# DATASET start

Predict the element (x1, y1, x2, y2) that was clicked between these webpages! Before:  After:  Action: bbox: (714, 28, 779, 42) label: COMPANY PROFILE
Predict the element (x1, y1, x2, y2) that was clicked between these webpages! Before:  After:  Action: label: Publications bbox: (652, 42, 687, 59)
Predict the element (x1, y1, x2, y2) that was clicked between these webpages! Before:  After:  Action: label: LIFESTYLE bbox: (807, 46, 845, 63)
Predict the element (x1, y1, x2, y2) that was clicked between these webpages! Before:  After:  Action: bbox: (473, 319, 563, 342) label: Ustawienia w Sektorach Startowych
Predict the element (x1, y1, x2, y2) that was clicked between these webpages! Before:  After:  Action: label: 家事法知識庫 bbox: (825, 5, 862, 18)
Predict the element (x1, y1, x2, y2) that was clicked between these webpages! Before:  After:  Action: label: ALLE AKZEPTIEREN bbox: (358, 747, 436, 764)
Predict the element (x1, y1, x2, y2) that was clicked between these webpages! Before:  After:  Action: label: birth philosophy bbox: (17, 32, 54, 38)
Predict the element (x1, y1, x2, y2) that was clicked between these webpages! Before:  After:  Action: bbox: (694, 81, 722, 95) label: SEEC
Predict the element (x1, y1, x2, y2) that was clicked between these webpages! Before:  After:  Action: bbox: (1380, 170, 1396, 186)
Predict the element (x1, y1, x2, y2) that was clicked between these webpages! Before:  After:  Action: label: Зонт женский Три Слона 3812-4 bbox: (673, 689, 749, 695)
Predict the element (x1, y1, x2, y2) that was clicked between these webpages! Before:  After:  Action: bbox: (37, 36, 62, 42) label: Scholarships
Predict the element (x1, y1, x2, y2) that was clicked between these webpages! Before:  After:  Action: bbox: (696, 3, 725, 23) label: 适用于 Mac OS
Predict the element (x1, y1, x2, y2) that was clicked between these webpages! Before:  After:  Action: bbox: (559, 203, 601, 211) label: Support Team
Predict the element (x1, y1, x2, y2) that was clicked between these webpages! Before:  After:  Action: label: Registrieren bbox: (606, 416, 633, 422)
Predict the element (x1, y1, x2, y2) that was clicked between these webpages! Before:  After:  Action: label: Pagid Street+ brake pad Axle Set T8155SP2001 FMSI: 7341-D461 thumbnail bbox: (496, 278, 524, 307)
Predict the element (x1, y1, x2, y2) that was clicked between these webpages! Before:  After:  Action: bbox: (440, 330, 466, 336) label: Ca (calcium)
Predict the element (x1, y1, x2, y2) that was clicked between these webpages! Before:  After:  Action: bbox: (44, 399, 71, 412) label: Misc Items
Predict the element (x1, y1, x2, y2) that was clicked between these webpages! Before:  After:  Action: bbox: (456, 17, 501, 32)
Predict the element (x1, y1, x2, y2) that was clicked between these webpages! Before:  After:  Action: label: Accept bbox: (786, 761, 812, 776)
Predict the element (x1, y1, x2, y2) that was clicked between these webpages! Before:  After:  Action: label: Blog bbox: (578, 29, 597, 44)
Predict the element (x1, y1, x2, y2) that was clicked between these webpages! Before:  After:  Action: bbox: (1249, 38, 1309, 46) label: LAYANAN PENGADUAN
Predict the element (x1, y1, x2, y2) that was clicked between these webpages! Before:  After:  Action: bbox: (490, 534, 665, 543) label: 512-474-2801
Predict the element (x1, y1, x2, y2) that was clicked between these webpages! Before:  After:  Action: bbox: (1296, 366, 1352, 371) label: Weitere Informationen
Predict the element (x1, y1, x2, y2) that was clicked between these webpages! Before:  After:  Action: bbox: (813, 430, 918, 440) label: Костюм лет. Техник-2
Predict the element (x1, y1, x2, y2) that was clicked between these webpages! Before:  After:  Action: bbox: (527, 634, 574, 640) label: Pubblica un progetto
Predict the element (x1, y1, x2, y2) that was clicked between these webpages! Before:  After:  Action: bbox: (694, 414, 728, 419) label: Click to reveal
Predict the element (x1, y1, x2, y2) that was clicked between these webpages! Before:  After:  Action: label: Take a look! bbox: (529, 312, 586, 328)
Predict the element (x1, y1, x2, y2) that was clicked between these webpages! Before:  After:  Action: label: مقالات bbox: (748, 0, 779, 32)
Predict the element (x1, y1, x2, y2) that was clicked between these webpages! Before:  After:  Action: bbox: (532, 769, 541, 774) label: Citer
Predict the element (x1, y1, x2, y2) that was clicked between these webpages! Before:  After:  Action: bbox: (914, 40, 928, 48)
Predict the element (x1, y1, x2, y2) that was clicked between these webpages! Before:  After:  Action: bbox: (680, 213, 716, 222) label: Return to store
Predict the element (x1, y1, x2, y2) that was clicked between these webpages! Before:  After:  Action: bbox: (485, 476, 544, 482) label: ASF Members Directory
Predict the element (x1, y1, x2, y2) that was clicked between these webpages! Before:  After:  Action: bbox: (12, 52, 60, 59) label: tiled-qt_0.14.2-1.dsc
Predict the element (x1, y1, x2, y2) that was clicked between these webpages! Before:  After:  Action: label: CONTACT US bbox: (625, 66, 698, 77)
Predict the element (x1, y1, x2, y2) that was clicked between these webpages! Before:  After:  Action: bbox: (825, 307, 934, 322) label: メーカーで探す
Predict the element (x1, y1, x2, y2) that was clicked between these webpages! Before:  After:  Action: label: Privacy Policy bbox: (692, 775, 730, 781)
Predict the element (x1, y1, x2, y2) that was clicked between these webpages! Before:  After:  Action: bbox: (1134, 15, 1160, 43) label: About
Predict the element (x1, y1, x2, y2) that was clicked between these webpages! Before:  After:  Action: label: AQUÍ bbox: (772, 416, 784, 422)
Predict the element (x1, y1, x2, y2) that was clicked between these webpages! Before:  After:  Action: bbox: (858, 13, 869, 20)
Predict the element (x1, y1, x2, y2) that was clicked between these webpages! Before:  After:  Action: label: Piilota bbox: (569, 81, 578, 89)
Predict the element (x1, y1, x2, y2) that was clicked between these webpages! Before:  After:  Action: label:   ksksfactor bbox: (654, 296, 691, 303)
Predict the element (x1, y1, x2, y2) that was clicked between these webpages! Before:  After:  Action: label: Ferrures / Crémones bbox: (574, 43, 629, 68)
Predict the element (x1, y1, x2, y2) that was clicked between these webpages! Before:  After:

# DATASET end

→ **GIVEN REQUEST**
Please recast all of the records above as a numbered list, omitting any blank lines.

→ **RESPONSE FOR THIS EXERCISE**
1. Predict the element (x1, y1, x2, y2) that was clicked between these webpages! Before:  After:  Action: bbox: (714, 28, 779, 42) label: COMPANY PROFILE
2. Predict the element (x1, y1, x2, y2) that was clicked between these webpages! Before:  After:  Action: label: Publications bbox: (652, 42, 687, 59)
3. Predict the element (x1, y1, x2, y2) that was clicked between these webpages! Before:  After:  Action: label: LIFESTYLE bbox: (807, 46, 845, 63)
4. Predict the element (x1, y1, x2, y2) that was clicked between these webpages! Before:  After:  Action: bbox: (473, 319, 563, 342) label: Ustawienia w Sektorach Startowych
5. Predict the element (x1, y1, x2, y2) that was clicked between these webpages! Before:  After:  Action: label: 家事法知識庫 bbox: (825, 5, 862, 18)
6. Predict the element (x1, y1, x2, y2) that was clicked between these webpages! Before:  After:  Action: label: ALLE AKZEPTIEREN bbox: (358, 747, 436, 764)
7. Predict the element (x1, y1, x2, y2) that was clicked between these webpages! Before:  After:  Action: label: birth philosophy bbox: (17, 32, 54, 38)
8. Predict the element (x1, y1, x2, y2) that was clicked between these webpages! Before:  After:  Action: bbox: (694, 81, 722, 95) label: SEEC
9. Predict the element (x1, y1, x2, y2) that was clicked between these webpages! Before:  After:  Action: bbox: (1380, 170, 1396, 186)
10. Predict the element (x1, y1, x2, y2) that was clicked between these webpages! Before:  After:  Action: label: Зонт женский Три Слона 3812-4 bbox: (673, 689, 749, 695)
11. Predict the element (x1, y1, x2, y2) that was clicked between these webpages! Before:  After:  Action: bbox: (37, 36, 62, 42) label: Scholarships
12. Predict the element (x1, y1, x2, y2) that was clicked between these webpages! Before:  After:  Action: bbox: (696, 3, 725, 23) label: 适用于 Mac OS
13. Predict the element (x1, y1, x2, y2) that was clicked between these webpages! Before:  After:  Action: bbox: (559, 203, 601, 211) label: Support Team
14. Predict the element (x1, y1, x2, y2) that was clicked between these webpages! Before:  After:  Action: label: Registrieren bbox: (606, 416, 633, 422)
15. Predict the element (x1, y1, x2, y2) that was clicked between these webpages! Before:  After:  Action: label: Pagid Street+ brake pad Axle Set T8155SP2001 FMSI: 7341-D461 thumbnail bbox: (496, 278, 524, 307)
16. Predict the element (x1, y1, x2, y2) that was clicked between these webpages! Before:  After:  Action: bbox: (440, 330, 466, 336) label: Ca (calcium)
17. Predict the element (x1, y1, x2, y2) that was clicked between these webpages! Before:  After:  Action: bbox: (44, 399, 71, 412) label: Misc Items
18. Predict the element (x1, y1, x2, y2) that was clicked between these webpages! Before:  After:  Action: bbox: (456, 17, 501, 32)
19. Predict the element (x1, y1, x2, y2) that was clicked between these webpages! Before:  After:  Action: label: Accept bbox: (786, 761, 812, 776)
20. Predict the element (x1, y1, x2, y2) that was clicked between these webpages! Before:  After:  Action: label: Blog bbox: (578, 29, 597, 44)
21. Predict the element (x1, y1, x2, y2) that was clicked between these webpages! Before:  After:  Action: bbox: (1249, 38, 1309, 46) label: LAYANAN PENGADUAN
22. Predict the element (x1, y1, x2, y2) that was clicked between these webpages! Before:  After:  Action: bbox: (490, 534, 665, 543) label: 512-474-2801
23. Predict the element (x1, y1, x2, y2) that was clicked between these webpages! Before:  After:  Action: bbox: (1296, 366, 1352, 371) label: Weitere Informationen
24. Predict the element (x1, y1, x2, y2) that was clicked between these webpages! Before:  After:  Action: bbox: (813, 430, 918, 440) label: Костюм лет. Техник-2
25. Predict the element (x1, y1, x2, y2) that was clicked between these webpages! Before:  After:  Action: bbox: (527, 634, 574, 640) label: Pubblica un progetto
26. Predict the element (x1, y1, x2, y2) that was clicked between these webpages! Before:  After:  Action: bbox: (694, 414, 728, 419) label: Click to reveal
27. Predict the element (x1, y1, x2, y2) that was clicked between these webpages! Before:  After:  Action: label: Take a look! bbox: (529, 312, 586, 328)
28. Predict the element (x1, y1, x2, y2) that was clicked between these webpages! Before:  After:  Action: label: مقالات bbox: (748, 0, 779, 32)
29. Predict the element (x1, y1, x2, y2) that was clicked between these webpages! Before:  After:  Action: bbox: (532, 769, 541, 774) label: Citer
30. Predict the element (x1, y1, x2, y2) that was clicked between these webpages! Before:  After:  Action: bbox: (914, 40, 928, 48)
31. Predict the element (x1, y1, x2, y2) that was clicked between these webpages! Before:  After:  Action: bbox: (680, 213, 716, 222) label: Return to store
32. Predict the element (x1, y1, x2, y2) that was clicked between these webpages! Before:  After:  Action: bbox: (485, 476, 544, 482) label: ASF Members Directory
33. Predict the element (x1, y1, x2, y2) that was clicked between these webpages! Before:  After:  Action: bbox: (12, 52, 60, 59) label: tiled-qt_0.14.2-1.dsc
34. Predict the element (x1, y1, x2, y2) that was clicked between these webpages! Before:  After:  Action: label: CONTACT US bbox: (625, 66, 698, 77)
35. Predict the element (x1, y1, x2, y2) that was clicked between these webpages! Before:  After:  Action: bbox: (825, 307, 934, 322) label: メーカーで探す
36. Predict the element (x1, y1, x2, y2) that was clicked between these webpages! Before:  After:  Action: label: Privacy Policy bbox: (692, 775, 730, 781)
37. Predict the element (x1, y1, x2, y2) that was clicked between these webpages! Before:  After:  Action: bbox: (1134, 15, 1160, 43) label: About
38. Predict the element (x1, y1, x2, y2) that was clicked between these webpages! Before:  After:  Action: label: AQUÍ bbox: (772, 416, 784, 422)
39. Predict the element (x1, y1, x2, y2) that was clicked between these webpages! Before:  After:  Action: bbox: (858, 13, 869, 20)
40. Predict the element (x1, y1, x2, y2) that was clicked between these webpages! Before:  After:  Action: label: Piilota bbox: (569, 81, 578, 89)
41. Predict the element (x1, y1, x2, y2) that was clicked between these webpages! Before:  After:  Action: label:   ksksfactor bbox: (654, 296, 691, 303)
42. Predict the element (x1, y1, x2, y2) that was clicked between these webpages! Before:  After:  Action: label: Ferrures / Crémones bbox: (574, 43, 629, 68)
43. Predict the element (x1, y1, x2, y2) that was clicked between these webpages! Before:  After:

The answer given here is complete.